Come informa una nota della Regione ( This e-mail address is being protected from spambots. You need JavaScript enabled to view it ), l’evento di premiazione di questa quindicesima edizione è stato ospitato nel salone del castello di Gorizia, nell’ambito della manifestazione Enjoy Collio Experience che si è sviluppata durante tuitta la precedente settimana con una lunga serie di iniziative coinvolgenti che hanno messo in luce il valore e l’importanza di questi grandi vini Doc.

Anche questo evento, come ha evidenziato Zannier nel suo applaudito  intervento, rappresenta un altro esempio della capacità del Consorzio Collio e dei produttori che lo compongono di fare sistema, di fare rete, di concertare il percorso da seguire per far conoscere prodotti di eccellenza che sono l’espressione del territorio.

 

Vigneti nel territorio comunale di Cormons.

Un esempio di saper fare sistema, quello appunto del Collio, Consorzio che, come ha ricordato il presidente Robert Princic, è stato fondato 54 anni fa, mentre all’ormai lontano 1968 – come ricordavamo all’inizio – risale l’approvazione del disciplinare di produzione al quale tutte le aziende che ne fanno parte hanno aderito, che per l’assessore Zannier deve poter essere da stimolo anche per altre realtà del Vigneto regionale.

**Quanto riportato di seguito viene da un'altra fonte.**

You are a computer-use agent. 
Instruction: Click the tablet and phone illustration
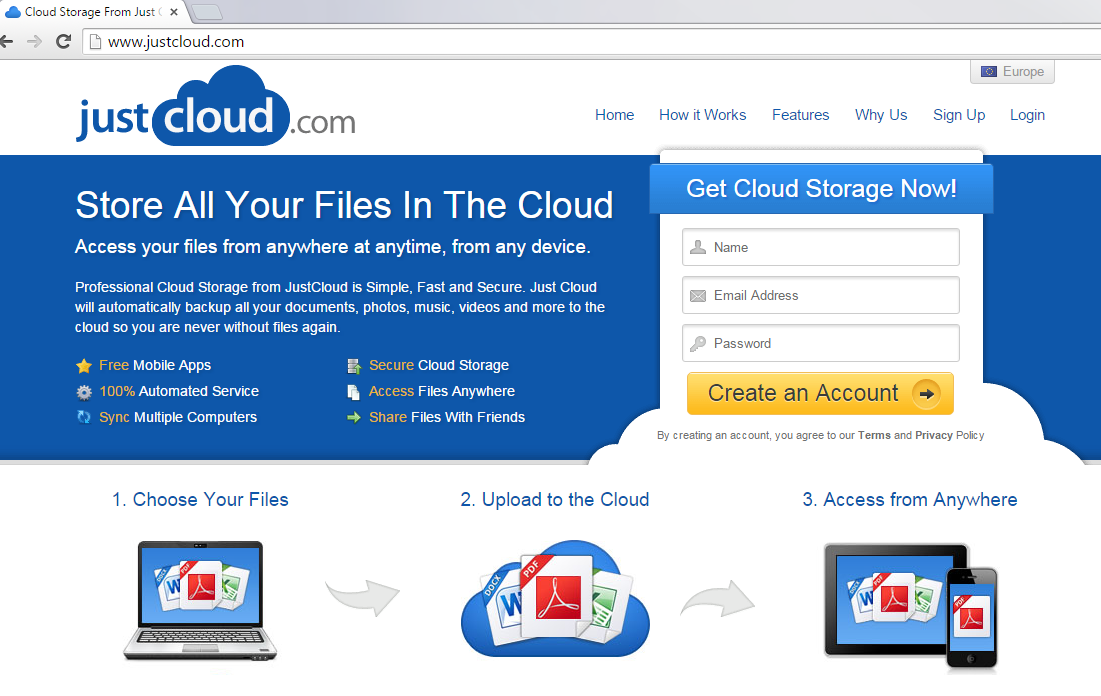pyautogui.click(x=909, y=601)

Affinché l’intera realtà produttiva vitivinicola del Friuli Venezia Giulia possa esprimere pienamente le proprie potenzialità.

 

Scorcio della zona Doc Collio a Villa Russiz, vicino a Capriva.

“Raccontare un territorio – ha poi detto l’esponente della Giunta Fedriga ritornando a parlare del Premio Collio -, raccontarne le eccellenze ai suoi fruitori e a quanti lo potranno venire a visitare rappresenta il modo migliore per fare marketing territoriale”.

“La vera sfida per l’agricoltura del Friuli Venezia Giulia – ha concluso l’assessore – sarà coniugare un modello vincente, come è quello del Collio, con i modelli diversi presenti sul territorio regionale; modelli, che quando riusciranno a ritrovare un modo univoco di porsi sui mercati, specialmente su quelli internazionali, avranno trovato la soluzione che consentirà di sbloccare difficoltà che ancor oggi si riscontrano”.

Il Premio Collio, ideato dall’Associazione regionale della stampa agricola, agroalimentare, dell’ambiente e territorio, presieduta da Carlo Morandini, dal Consorzio Collio e dall’Università di Udine, assegna un riconoscimento a giornalisti italiani ed esteri, e a ricercatori, che si sono appunto impegnati per raccontare, studiare, analizzare, promuovere il prodotto Collio e l’affascinante ambiente che ne dà origine.

 

Riposante paesaggio di bei vigneti a San Floriano del Collio.

Dopo l’intervento di Rodolfo Ziberna, sindaco di Gorizia, la città che ha ospitato quest’edizione del Premio nella splendida cornice del castello, la consegna dei riconoscimenti. Per la tesi di laurea magistrale il Premio è stato assegnato a Eleonora Serpelloni, per la ricerca su “Marketing e comunicazione del prodotto enoturistico – Il caso de Le Strade del vino e dei sapori del Fvg”. Per il giornalismo sulla carta stampata e radio televisivo, il riconoscimento è stato assegnato, ex aequo, a Sandro Capitani, per un servizio radiofonico nella sua trasmissione “Coltivando il futuro” su Radio Rai 1, imperniato sulla capacità di innovare del Collio, e a Max Rella, freelance, per un articolo su Il Gambero Rosso sui “Bianchi di confine”, i vini macerati, realizzati nel Collio e nella Brda, il Collio sloveno che ambientalmente continua quello italiano. Al polacco Maciej Swietlik è poi andato il Premio per il giornalismo internazionale, per i servizi sul portale Winicjatywa e sul magazine Ferment wine magazine, che si basano su un viaggio nella storia del Vigneto Collio. E ora arrivederci alla sedicesima edizione.